Each of my days lately seems to have a BGM attached to it. Songs on a loop, playing on my phone and in my head, incessantly. Rarely calming. But it is what it is. I suppose music is a welcome escape from the words forming in my head in its absence; the notes plugging in the numerous holes in the mind through which my spirit constantly seems to be draining out. I spend my days living as an extension to a stranger’s hurt or joy, surviving on a stable three-minute reprieve on repeat, till it eventually fills up my waking hours.

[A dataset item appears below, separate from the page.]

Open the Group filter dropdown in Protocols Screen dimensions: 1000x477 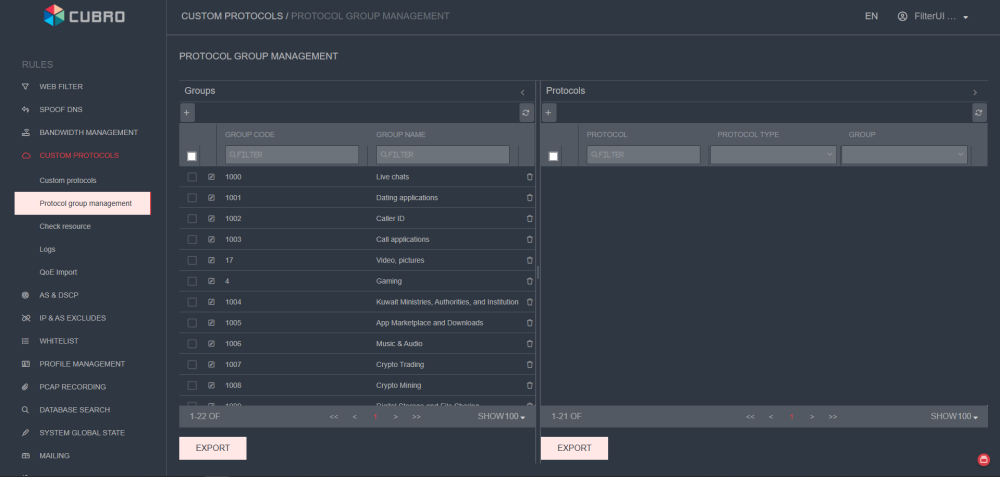[904, 155]
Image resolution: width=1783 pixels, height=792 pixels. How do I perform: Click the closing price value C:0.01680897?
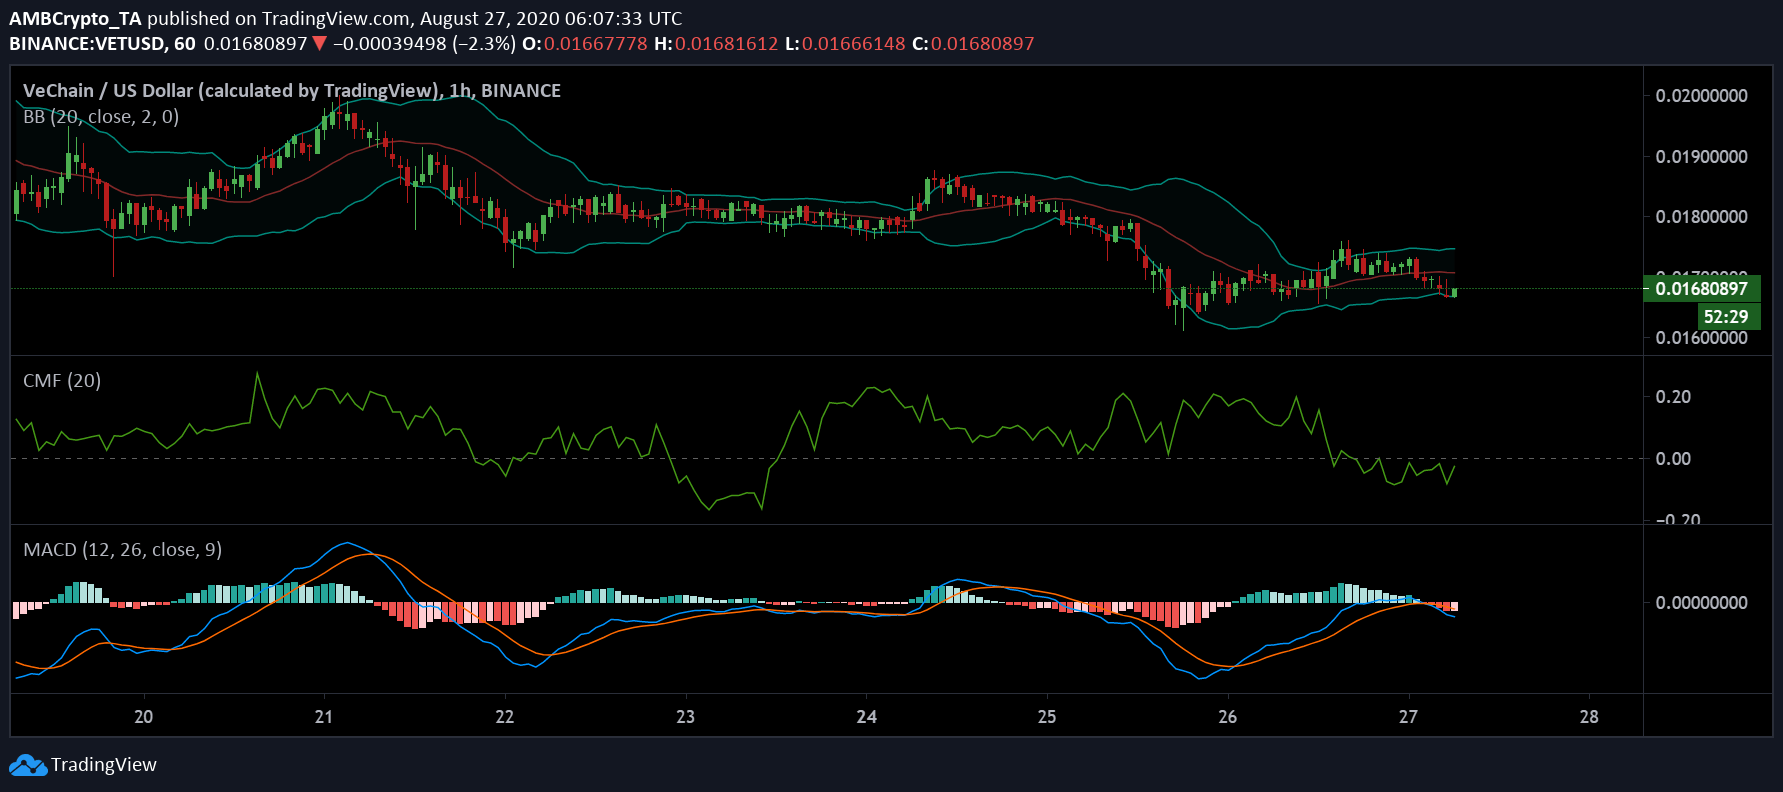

Today’s is an uncanny find from Instagram. I’m not even quite sure what the singer is trying to imply, but whatever the canvas originally portrayed, I have colored over it extensively with my own twisted emotions. Isn’t all art malleable that way? Perhaps that is why artists remain unhinged; constantly dangling from the million reflections of their creations in a mirror maze that the rest of us walk through.

I’m not even quite sure what the singer is implying, but I would like to think that I do. The words rhyme with my routines, and the thrumming bass strings seem to match the pitch of my heartbeat. At least for today. At least for now, let me exist in this vacuum, oblivious, surviving three minutes at a time.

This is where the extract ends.